ASSIGNED TASK
Below this line is a set of entries; quote exactly the lines from the line that contains "Uncheck the Top Bar Right Menu checkbox" to the line that contains "The image size is (292, 219).", both lines included.
** AVAILABLE DATA follows **
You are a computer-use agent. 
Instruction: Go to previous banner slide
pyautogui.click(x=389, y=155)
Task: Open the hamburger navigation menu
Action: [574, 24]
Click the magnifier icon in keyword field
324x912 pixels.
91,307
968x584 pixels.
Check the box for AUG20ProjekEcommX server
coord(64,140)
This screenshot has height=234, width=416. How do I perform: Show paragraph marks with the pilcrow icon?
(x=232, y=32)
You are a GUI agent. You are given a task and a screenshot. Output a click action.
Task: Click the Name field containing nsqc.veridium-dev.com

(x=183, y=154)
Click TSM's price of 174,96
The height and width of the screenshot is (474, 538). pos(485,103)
** End of AVAILABLE DATA **
** AVAILABLE DATA follows **
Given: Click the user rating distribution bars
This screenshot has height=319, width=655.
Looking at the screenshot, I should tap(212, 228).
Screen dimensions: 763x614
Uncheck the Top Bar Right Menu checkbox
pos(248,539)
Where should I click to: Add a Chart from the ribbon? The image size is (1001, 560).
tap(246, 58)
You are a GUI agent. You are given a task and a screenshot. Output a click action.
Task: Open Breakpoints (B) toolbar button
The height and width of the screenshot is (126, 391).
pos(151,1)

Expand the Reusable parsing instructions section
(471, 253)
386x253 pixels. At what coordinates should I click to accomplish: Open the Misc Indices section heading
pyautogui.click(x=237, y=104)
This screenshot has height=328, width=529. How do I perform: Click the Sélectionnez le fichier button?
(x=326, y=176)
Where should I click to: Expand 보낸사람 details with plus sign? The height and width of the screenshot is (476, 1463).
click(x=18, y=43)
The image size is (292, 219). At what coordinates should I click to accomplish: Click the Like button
** End of AVAILABLE DATA **
** AVAILABLE DATA follows **
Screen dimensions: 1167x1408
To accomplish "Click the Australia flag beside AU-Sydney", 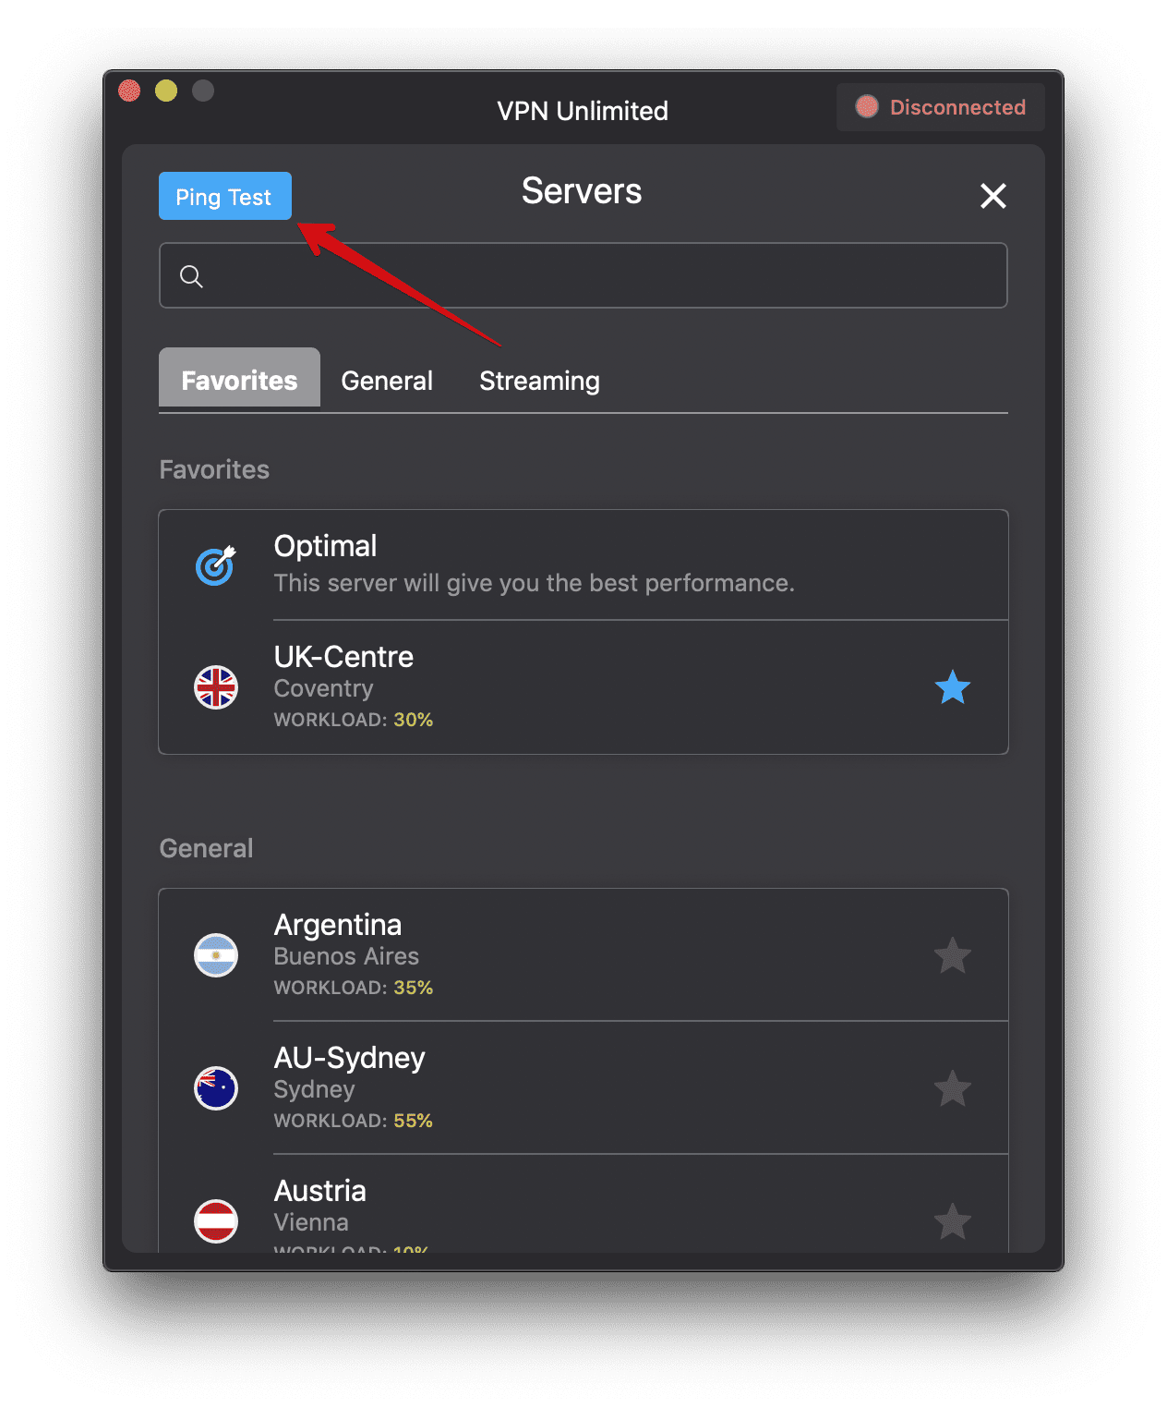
** End of AVAILABLE DATA **
OUTPUT OF THE EXERCISE
Uncheck the Top Bar Right Menu checkbox
pos(248,539)
Where should I click to: Add a Chart from the ribbon? The image size is (1001, 560).
tap(246, 58)
You are a GUI agent. You are given a task and a screenshot. Output a click action.
Task: Open Breakpoints (B) toolbar button
The height and width of the screenshot is (126, 391).
pos(151,1)

Expand the Reusable parsing instructions section
(471, 253)
386x253 pixels. At what coordinates should I click to accomplish: Open the Misc Indices section heading
pyautogui.click(x=237, y=104)
This screenshot has height=328, width=529. How do I perform: Click the Sélectionnez le fichier button?
(x=326, y=176)
Where should I click to: Expand 보낸사람 details with plus sign? The height and width of the screenshot is (476, 1463).
click(x=18, y=43)
The image size is (292, 219). At what coordinates should I click to accomplish: Click the Like button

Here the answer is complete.